To compensate for the disadvantages of the boy’s birth, the father attempted to give the boy every advantage he could in education and spent years writing long epistles to the poor lad, instructing him in every phase of deportment.

What is especially useful to those of us who write about the era is the information contained in the last section of the work, the appendix, “Juvenile Section.”

These letters covered the decade ending when the boy was fourteen. In them, Lord Chesterfield provides instruction from which most of us can profit.

The Trojan Wars — which raged for ten years and which are treated in millions of words elsewhere — are encapsulated into a couple of pages by Lord Chesterfield’s ability to simplify into descriptions readily comprehensible to a young boy.


Likewise, Lord Chesterfield explains the founding of Rome and the chronology of its early rulers. He does the same for the history of England, giving a brief paragraph to each English ruler, as well as to the island’s earliest inhabitants.

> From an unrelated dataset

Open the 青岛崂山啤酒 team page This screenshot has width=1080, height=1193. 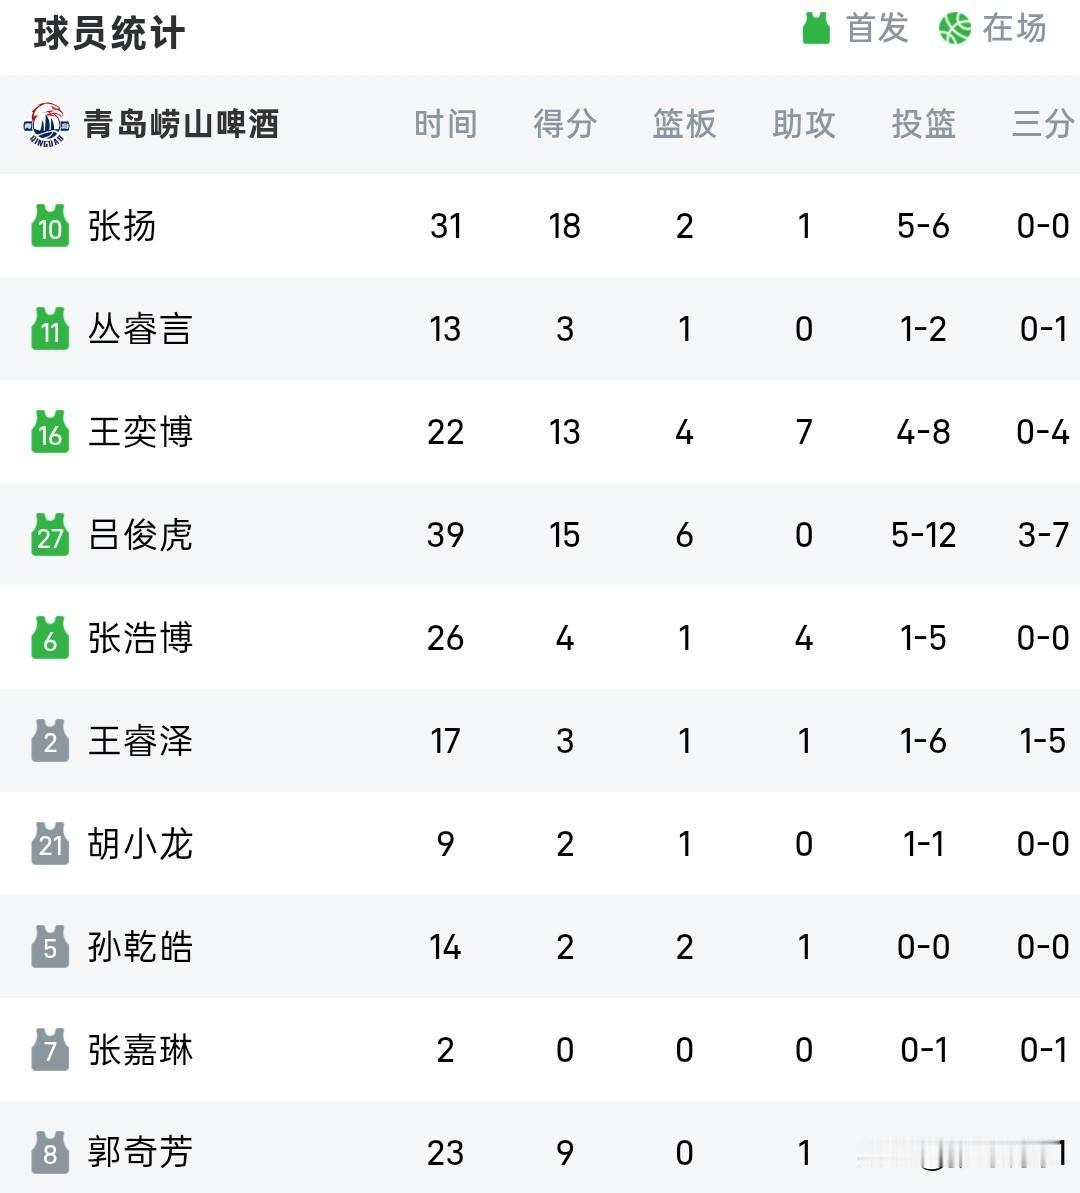click(181, 123)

For example, “The Romans quitted Briton of themselves; and then the Scotch, who went by the name of the Picts (from pingere to paint), because they painted their skins…”

The juvenile letters also list the twelve provinces of France and briefly tell what the capital city is of each and what the province is noted for. He similarly describes Asia, Germany, and many other geographical regions so that the modern reader (us) will have the same knowledge of 18th century geography that our heroes and heroines would have had, ie., “Indostan, or the country of the Great Mogul, is a most extensive, fruitful, and rich country. The two chief towns are Agra and Delhi; and the two great rivers are the Indus and the Ganges. This country, as well as Persia, produces great quantities of silks and cotton; we trade with it very much, and our East India company has a great settlement at Fort St. George.”

Here is another example: “The Lord Mayor is the head of the city of London, and there is a new Lord Mayor chosen every year; the city is governed by the Lord Mayor, the Court of Alderman, and the Common Council. There are six-and-twenty Alderman, who are the most considerable tradesmen of the city. The Common Council is very numerous and consists likewise of tradesmen…The Lord Mayor is chosen every year out of the Court of Aldermen. There are but two lord mayors in England; one for the city of London, and the other for the city of York. The mayors of other towns are only called mayors.”

Lord Chesterfield stresses that such knowledge as he is imparting to his son cannot be found in books, nor can it be studied in school. Because of his book of letters (never intended for publication), now we can profit from his vast knowledge.